Task directions
Would you return, word for word, the lines of the data below from the line with "The image size is (960, 540)." through the line with "Click the refresh icon in header", and no others?

[[ Data excerpts open ]]

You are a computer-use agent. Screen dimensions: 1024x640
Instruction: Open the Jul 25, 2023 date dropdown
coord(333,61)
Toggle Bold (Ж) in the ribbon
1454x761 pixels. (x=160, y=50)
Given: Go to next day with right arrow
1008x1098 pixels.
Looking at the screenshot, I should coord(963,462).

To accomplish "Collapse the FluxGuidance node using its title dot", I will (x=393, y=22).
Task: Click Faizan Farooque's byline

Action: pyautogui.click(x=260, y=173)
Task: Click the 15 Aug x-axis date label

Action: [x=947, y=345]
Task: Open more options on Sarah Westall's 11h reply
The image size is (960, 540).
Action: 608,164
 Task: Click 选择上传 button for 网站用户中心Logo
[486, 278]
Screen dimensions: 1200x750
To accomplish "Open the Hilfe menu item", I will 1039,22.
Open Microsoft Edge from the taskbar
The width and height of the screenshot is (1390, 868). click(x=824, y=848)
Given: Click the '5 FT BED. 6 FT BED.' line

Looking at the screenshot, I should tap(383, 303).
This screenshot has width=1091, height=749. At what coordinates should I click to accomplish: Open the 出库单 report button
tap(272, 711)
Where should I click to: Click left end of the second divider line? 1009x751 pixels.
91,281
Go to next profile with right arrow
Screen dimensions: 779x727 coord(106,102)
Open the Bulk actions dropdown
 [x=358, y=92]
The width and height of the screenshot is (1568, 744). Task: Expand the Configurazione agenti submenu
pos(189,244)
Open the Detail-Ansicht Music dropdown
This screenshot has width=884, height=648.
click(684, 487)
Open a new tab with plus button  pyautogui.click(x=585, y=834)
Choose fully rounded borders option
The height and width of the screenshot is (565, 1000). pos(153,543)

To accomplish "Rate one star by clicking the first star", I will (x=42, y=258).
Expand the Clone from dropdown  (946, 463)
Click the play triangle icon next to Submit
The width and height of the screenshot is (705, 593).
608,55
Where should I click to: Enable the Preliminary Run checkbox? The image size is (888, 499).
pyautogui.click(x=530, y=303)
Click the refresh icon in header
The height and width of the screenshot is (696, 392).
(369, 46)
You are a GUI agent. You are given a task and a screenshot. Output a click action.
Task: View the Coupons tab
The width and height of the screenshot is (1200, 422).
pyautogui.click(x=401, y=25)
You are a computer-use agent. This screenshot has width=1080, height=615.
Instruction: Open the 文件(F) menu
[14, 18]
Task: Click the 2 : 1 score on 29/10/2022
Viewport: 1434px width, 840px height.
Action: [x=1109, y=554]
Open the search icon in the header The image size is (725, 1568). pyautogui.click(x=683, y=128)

[[ Data excerpts closed ]]

Solution to this exercise
The image size is (960, 540).
Action: 608,164
 Task: Click 选择上传 button for 网站用户中心Logo
[486, 278]
Screen dimensions: 1200x750
To accomplish "Open the Hilfe menu item", I will 1039,22.
Open Microsoft Edge from the taskbar
The width and height of the screenshot is (1390, 868). click(x=824, y=848)
Given: Click the '5 FT BED. 6 FT BED.' line

Looking at the screenshot, I should tap(383, 303).
This screenshot has width=1091, height=749. At what coordinates should I click to accomplish: Open the 出库单 report button
tap(272, 711)
Where should I click to: Click left end of the second divider line? 1009x751 pixels.
91,281
Go to next profile with right arrow
Screen dimensions: 779x727 coord(106,102)
Open the Bulk actions dropdown
 [x=358, y=92]
The width and height of the screenshot is (1568, 744). Task: Expand the Configurazione agenti submenu
pos(189,244)
Open the Detail-Ansicht Music dropdown
This screenshot has width=884, height=648.
click(684, 487)
Open a new tab with plus button  pyautogui.click(x=585, y=834)
Choose fully rounded borders option
The height and width of the screenshot is (565, 1000). pos(153,543)

To accomplish "Rate one star by clicking the first star", I will (x=42, y=258).
Expand the Clone from dropdown  (946, 463)
Click the play triangle icon next to Submit
The width and height of the screenshot is (705, 593).
608,55
Where should I click to: Enable the Preliminary Run checkbox? The image size is (888, 499).
pyautogui.click(x=530, y=303)
Click the refresh icon in header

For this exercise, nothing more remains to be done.